The Catholic Church has thrown open the debate over married priests with a preparatory document for the Amazon synod suggesting bishops consider ordaining “elders,” who have an “established and stable family,” and are respected by their local community.
The proposals, contained in a working document for the Synod on the Pan-Amazon Region which will take place in Rome from 6-27 October, link the question of ordaining married men to the pastoral needs of communities in the region.
“Communities have difficulty in celebrating the Eucharist frequently due to the lack of priests,” the document, released by the Synod of Bishops on Monday 17 June, explained. “For this reason, instead of leaving the communities without the Eucharist, the criteria of selection and preparation of the ministers authorised to celebrate it should be changed.”
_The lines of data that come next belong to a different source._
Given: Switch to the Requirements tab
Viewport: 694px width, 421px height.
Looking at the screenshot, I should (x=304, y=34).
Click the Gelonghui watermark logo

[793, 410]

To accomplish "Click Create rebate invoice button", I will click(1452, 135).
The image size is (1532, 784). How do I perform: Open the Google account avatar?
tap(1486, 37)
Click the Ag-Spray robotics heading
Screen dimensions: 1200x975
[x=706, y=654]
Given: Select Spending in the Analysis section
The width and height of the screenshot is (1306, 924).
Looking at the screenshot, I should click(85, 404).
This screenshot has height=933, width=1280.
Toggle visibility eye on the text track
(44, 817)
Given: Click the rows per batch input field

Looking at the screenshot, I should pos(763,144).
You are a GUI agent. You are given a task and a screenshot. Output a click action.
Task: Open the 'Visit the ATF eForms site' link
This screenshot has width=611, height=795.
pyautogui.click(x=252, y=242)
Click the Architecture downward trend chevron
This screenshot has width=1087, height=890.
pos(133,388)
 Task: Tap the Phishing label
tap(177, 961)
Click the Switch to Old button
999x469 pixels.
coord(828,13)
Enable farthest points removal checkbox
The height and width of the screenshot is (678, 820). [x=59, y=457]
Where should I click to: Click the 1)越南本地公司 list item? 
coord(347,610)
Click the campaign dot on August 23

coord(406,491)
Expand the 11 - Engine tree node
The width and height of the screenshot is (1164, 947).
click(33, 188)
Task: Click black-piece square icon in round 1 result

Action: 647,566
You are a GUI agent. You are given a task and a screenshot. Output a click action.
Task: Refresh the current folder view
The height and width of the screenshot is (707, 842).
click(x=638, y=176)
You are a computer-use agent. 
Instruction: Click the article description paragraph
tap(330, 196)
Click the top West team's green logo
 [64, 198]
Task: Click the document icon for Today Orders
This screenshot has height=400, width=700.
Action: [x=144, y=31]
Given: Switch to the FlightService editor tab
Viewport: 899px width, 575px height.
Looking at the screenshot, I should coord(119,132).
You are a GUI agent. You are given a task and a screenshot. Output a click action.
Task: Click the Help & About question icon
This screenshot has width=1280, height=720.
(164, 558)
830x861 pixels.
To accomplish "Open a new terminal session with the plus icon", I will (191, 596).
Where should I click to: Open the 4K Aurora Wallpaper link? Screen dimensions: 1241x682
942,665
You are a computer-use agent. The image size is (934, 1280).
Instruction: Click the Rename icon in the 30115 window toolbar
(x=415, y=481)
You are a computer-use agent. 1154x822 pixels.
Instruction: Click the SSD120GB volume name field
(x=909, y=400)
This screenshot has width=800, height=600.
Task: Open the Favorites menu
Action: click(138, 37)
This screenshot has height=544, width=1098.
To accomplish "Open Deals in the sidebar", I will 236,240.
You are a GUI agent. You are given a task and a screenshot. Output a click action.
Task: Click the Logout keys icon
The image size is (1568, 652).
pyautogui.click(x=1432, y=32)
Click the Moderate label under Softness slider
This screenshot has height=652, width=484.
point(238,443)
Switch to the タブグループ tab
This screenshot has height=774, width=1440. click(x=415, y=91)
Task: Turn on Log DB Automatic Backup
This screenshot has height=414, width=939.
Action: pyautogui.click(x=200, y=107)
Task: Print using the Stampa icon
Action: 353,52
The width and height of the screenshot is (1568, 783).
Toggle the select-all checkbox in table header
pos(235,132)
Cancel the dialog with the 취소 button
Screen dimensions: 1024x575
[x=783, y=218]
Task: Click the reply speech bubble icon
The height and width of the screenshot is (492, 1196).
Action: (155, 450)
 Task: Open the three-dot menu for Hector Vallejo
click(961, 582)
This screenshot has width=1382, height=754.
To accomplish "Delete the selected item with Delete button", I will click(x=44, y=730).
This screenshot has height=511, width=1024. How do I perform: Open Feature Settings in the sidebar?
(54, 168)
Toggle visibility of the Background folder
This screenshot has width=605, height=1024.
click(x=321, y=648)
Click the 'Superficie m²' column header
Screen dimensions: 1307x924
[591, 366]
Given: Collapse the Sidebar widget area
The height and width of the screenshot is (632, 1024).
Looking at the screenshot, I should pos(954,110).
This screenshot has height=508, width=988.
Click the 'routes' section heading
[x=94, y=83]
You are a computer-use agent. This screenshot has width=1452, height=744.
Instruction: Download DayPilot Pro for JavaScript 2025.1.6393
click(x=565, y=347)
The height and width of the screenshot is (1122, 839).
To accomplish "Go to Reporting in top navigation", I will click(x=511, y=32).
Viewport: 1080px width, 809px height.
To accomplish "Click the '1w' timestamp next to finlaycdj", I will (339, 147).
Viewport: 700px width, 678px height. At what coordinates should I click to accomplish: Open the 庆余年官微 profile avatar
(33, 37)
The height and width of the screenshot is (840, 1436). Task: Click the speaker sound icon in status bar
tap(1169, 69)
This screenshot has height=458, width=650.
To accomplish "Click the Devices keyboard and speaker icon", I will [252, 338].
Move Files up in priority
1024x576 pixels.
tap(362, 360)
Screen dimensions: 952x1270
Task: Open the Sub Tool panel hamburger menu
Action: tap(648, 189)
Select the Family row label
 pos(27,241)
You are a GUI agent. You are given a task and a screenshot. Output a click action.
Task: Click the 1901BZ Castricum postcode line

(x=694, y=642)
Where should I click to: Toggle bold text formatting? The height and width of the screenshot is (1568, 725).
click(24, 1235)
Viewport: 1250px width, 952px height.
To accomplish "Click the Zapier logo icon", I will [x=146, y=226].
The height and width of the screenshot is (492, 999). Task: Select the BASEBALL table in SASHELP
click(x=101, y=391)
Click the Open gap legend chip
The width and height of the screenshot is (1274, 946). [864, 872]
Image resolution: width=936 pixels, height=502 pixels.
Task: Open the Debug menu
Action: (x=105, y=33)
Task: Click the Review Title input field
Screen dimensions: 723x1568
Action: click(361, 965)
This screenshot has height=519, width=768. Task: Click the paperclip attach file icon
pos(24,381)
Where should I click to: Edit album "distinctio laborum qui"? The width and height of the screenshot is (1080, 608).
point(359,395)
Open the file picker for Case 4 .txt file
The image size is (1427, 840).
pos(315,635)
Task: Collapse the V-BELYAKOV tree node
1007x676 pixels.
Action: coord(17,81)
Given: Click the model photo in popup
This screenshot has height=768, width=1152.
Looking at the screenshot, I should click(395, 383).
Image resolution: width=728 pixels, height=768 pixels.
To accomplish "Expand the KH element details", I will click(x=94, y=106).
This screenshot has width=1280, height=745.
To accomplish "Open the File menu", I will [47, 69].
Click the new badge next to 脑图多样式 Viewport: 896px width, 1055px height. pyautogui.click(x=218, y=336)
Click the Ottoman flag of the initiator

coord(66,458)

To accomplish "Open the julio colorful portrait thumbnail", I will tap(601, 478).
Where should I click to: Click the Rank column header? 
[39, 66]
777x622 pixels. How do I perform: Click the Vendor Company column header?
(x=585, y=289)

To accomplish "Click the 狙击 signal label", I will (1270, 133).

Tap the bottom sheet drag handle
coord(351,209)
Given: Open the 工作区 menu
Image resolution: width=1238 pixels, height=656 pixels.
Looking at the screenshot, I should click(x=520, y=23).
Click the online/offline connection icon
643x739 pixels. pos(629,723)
Running through the document, which will form the basis of the bishops’ discussions, is a call for the Church to stand in solidarity with indigenous communities in the Amazon region, which the synod defines as all or part of Brazil, Colombia, Bolivia Ecuador, French Guiana, Guyana, Peru, Venezuela, and Surinam.
The bishops attending the synod are being asked to look at how to “promote indigenous vocations of men and women in response to” the sacramental and pastoral needs of the people and to move from a "Church which visits" to a "Church which remains [present]” in the region. Many of the Catholic communities have to wait many months, sometimes longer, to receive the sacraments from visiting clerics.
But in trying to formulate a new pastoral vision for the Church in the Amazon the document urges a “return to the early Church” in creating appropriate ministries.
While stressing that “celibacy is a gift for the Church,” it asks that “for the more remote areas of the region, the possibility of priestly ordination of elders, preferably indigenous, respected and accepted by their community, should be studied.”
Crucially, the synod will look at whether the priesthood must always be linked to the exercise of power jurisdiction in the Church, raising the question as to whether priests can be ordained to administer the sacraments, rather than govern.
“Indigenous peoples possess a rich tradition of social organisation where authority is in rotation and with a profound sense of service,” the workmen document says. “Starting from this experience of organisation it would be appropriate to reconsider the idea that the exercise of jurisdiction (power of government) must be linked in all areas (sacramental, judicial, administrative) and permanently to the Sacrament of Orders.”
This idea is rooted in the thinking of a retired South African Bishop, Fritz Lobinger, who argued how a priest would be ordained solely for the “sanctifying role” of the priesthood, and his writings have been cited by Pope Francis.
The Pope has said that he is not going to change the general the rule that Latin-rite priests must be celibate, but the Amazon discussions open the door to consider the question of whether the ordination of married men can occur in places deprived of the sacraments.
Brazilian Cardinal Claudio Hummes, who is the relator general of the synod, said recently: “So often we worry about managing to transplant the European models of priesthood onto the indigenous priests. But someone rightly has noted that too much concern is given to the profile of the ordained ministry putting it before the community that receives it.”
He added: “It should be the other way around: the community is not there for its minister, but the minister is there for the community."
The working document stresses that the “the sacraments must be a source of life and a remedy accessible to all especially to the poor” and therefore “it is necessary to overcome the rigidity of a discipline that excludes and alienates” and find a “pastoral sensitivity that accompanies and integrates.”
It suggests celebrations of that respond to the local culture and become the “source and summit of their Christian life,” and this includes indigenous “music and dance, in native languages and clothes, in communion with nature and with the community.”
The synod, titled “Amazonia: New paths for the church and for an integral ecology,” also calls for women to be given an “official” role in the Church, including in leadership roles, as well as in the field of education: theology, catechesis, liturgy and schools of faith and politics.
“It also asks that the voice of women be heard, that they be consulted and participate in decision-making processes, and that they can thus contribute with their sensitivity to ecclesial synodality.”